REQUIRED WORK. Could you return each line from the one bearing "You are a computer-use" through the last line of the entries, exactly as it stands, with no pictures?
══════════════════════════════
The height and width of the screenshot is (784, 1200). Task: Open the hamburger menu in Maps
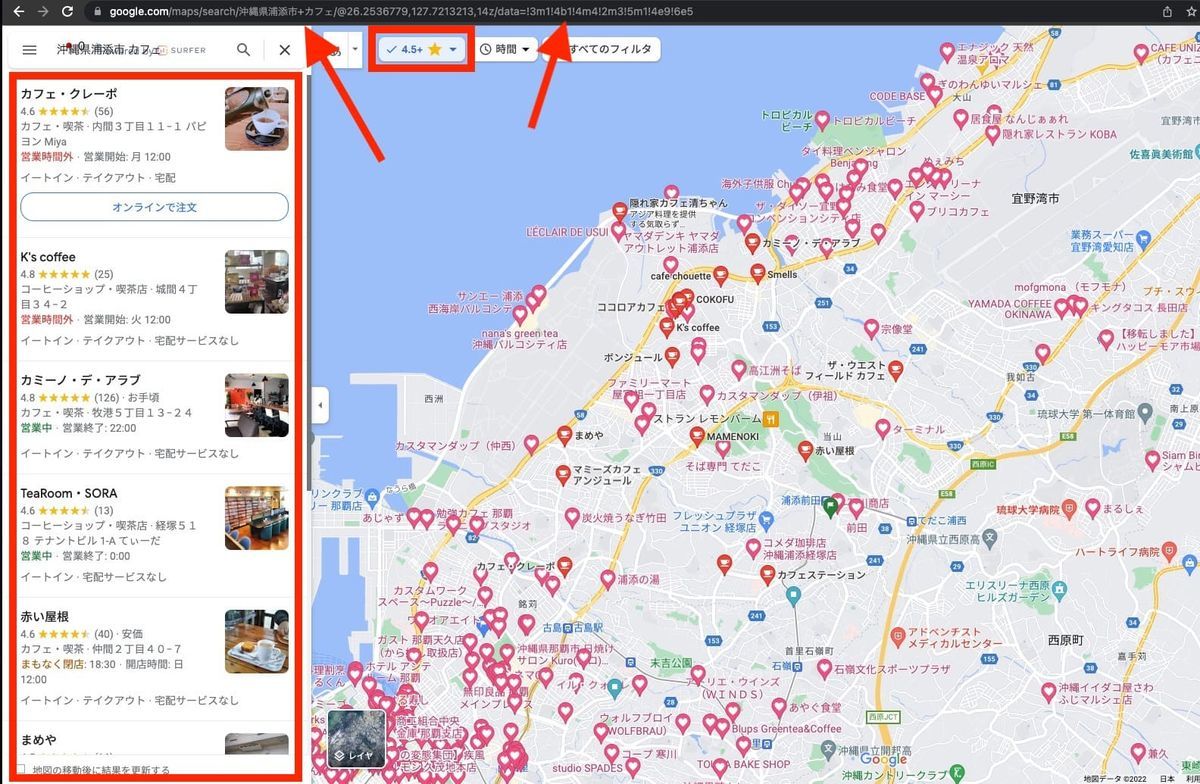[x=30, y=49]
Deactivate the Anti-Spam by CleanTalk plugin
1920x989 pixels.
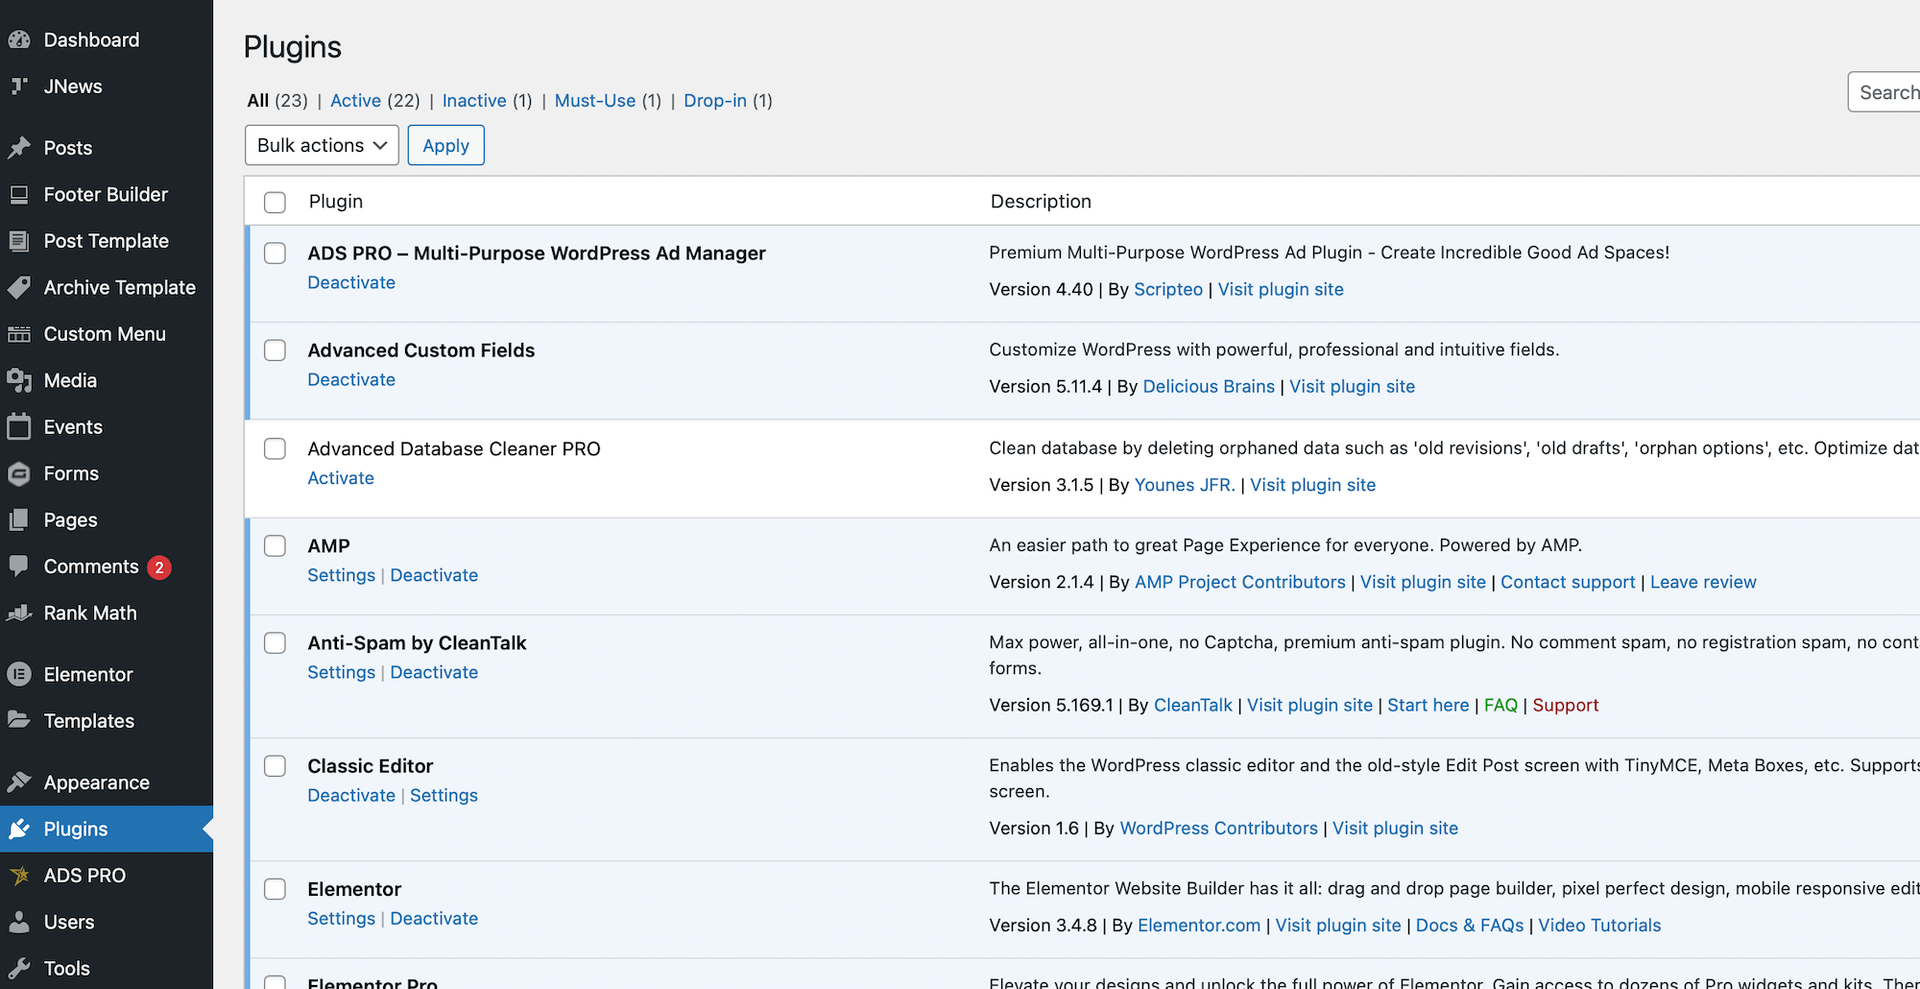(x=434, y=673)
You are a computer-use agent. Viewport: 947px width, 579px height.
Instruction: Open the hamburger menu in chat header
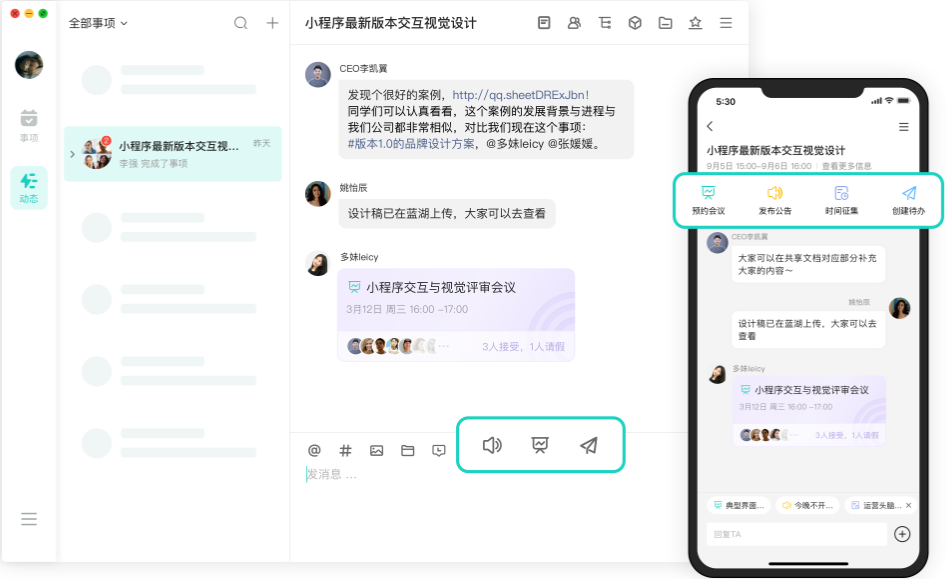727,22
══════════════════════════════
YOUR SOLUTION.
You are a computer-use agent. Viewport: 947px width, 579px height.
Instruction: Open the hamburger menu in chat header
727,22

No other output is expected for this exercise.